As opposed to the usual tradition, ballet dancer Victoria Page’s (Moira Shearer) two loves are not the two men in her life, but rather the choice between one man she loves, budding composer Julian Craster (Marius Goring), and her career as a world class dancer under the tutelage of director Boris Lermontov (Anton Walbrook). As a hard-lined perfectionist, Lermontov refuses to allow his lead dancer’s to become infatuated with anything else but their art: ballet. The Red Shoes manages to expertly balance the three characters on screen. Both Victoria and Julian are mere beginners in their fields at the start, proving their skills at ballet and composing in Lermontov’s eyes. And while it is these three characters that share center stage, it is ultimately Lermontov who is the most intriguing character. The love triangle between Victoria, Julian and ballet is the flashpoint, and Lermontov thinks himself the proud (too proud) master of their fates.

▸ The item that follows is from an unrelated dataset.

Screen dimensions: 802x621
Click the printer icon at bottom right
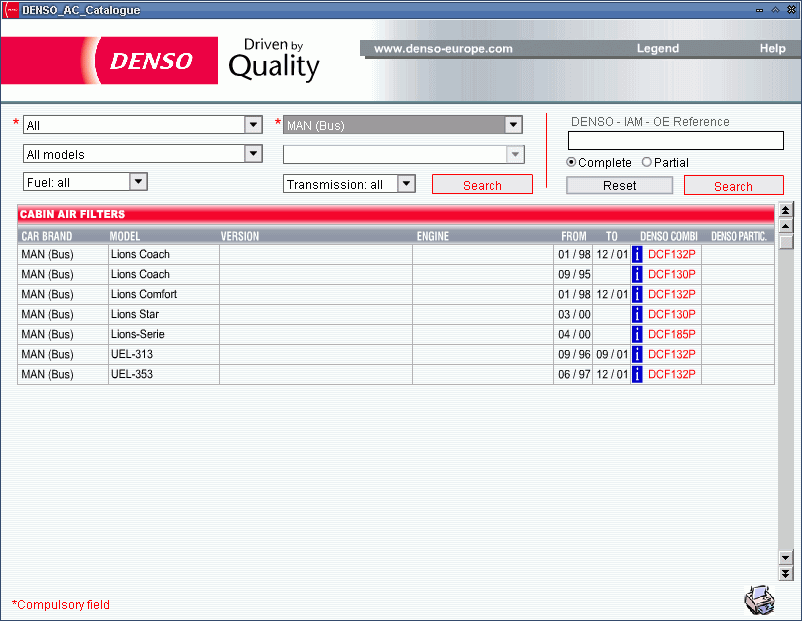[759, 599]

The direction the drama takes is uncharacteristically unpredictable for a dance film, taking a page or two from Tolstoy’s Anna Karenina near its finale. Victoria is torn between two worlds, a choice imposed on her by men – a ‘choice ‘that for a modern audience is ridiculous. A modern woman would well take both paths rather than have to choose only one. But this is 1948. Most intriguing is how the ballet adaptation of Hans Christian Andersen’s fairy tale of The Red Shoes mimics the real life drama. In one long sequence halfway through the film, The Red Shoes is put on stage. This fifteen to twenty minutes of ballet is perhaps the most exquisite and beautiful to be filmed on celluloid. What begins as a static shot of the stage, soon closes in on the characters. As the ballet progresses, it becomes clear that it is no longer a probable on-stage performance, but instead melds into fantasy as only film could achieve. In one particular scene, Victoria dances with a newspaper come to life (pictured above), and in another she is free-falling into a world of blues, purples and greens.
Martin Scorsese chose The Red Shoes at this year’s Cannes to re-introduce in a re-mastered form, calling it one of the two most beautiful colour films in existence. I would be hard-pressed to find another film from the period that manages to astound as these few minutes of ballet. Outside of this sequence is an engaging story with great performances: notable among them is Anton Walbrook as Lermontov. Walbrook is a sort of European chameleon, playing a Russian who can speak French here, and a German officer in an early film by the Archers, The Life and Death of Colonel Blimp. Between his fiery eyes and Moira Shearer’s fabulous dancing legs, The Red Shoes is a marvel to watch.